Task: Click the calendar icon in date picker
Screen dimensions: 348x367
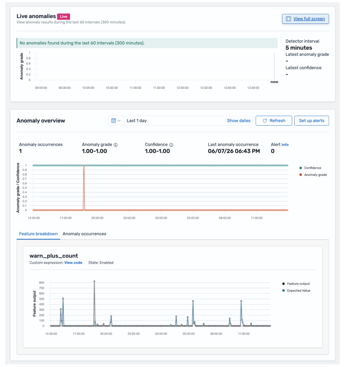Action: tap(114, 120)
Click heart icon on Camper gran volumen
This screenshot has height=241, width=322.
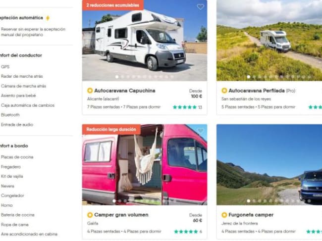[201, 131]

**********

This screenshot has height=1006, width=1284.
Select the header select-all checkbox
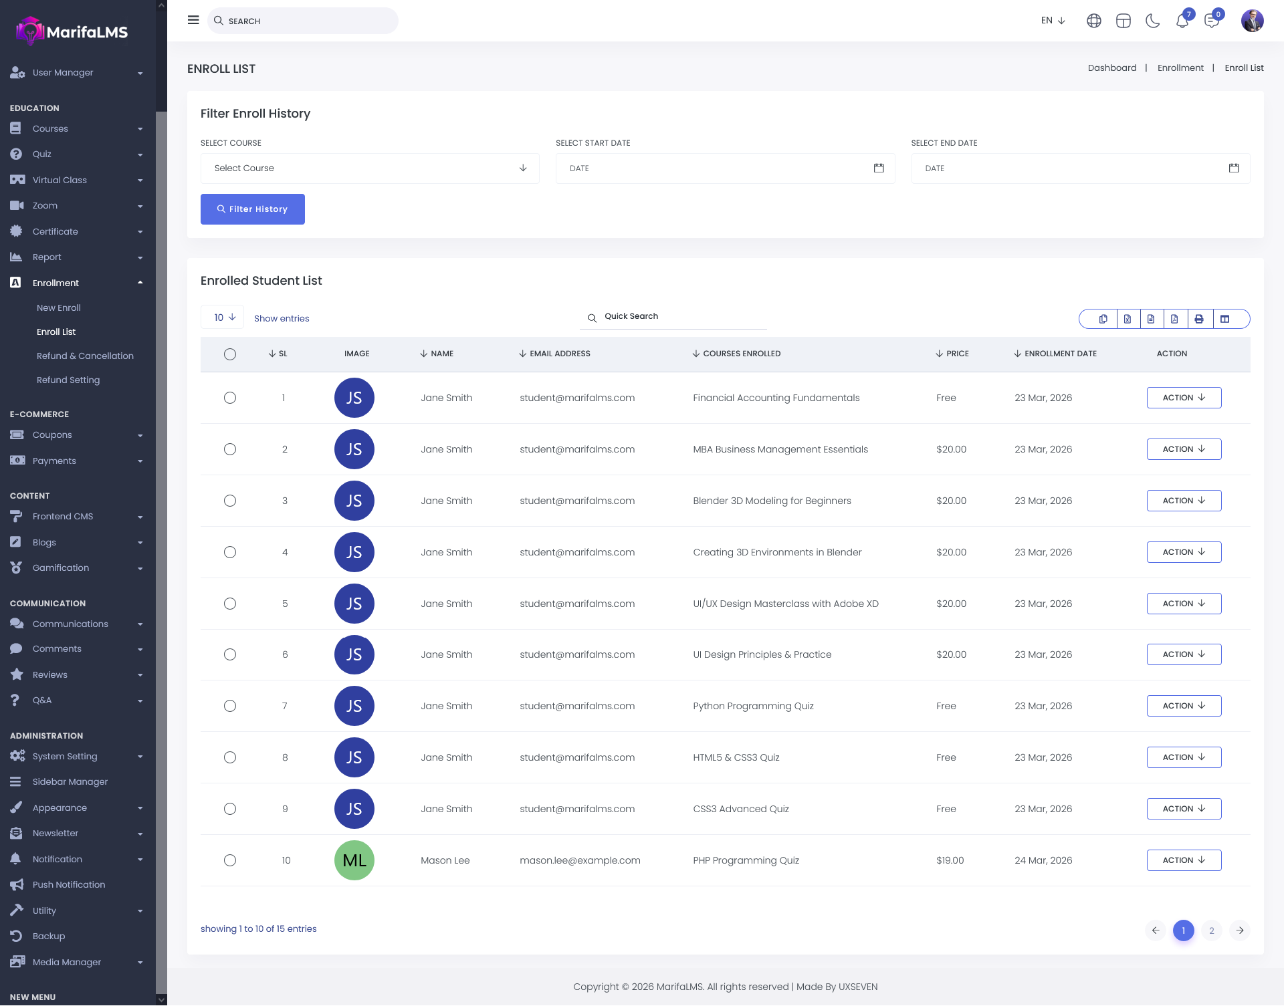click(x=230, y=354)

**********

What you are asked to do. Please echo the entries from the line with "This screenshot has height=1006, width=1284." to the line with "click(x=230, y=354)", including both of those lines, and leave the pictures out.

Exercise result.
This screenshot has height=1006, width=1284.
Select the header select-all checkbox
click(x=230, y=354)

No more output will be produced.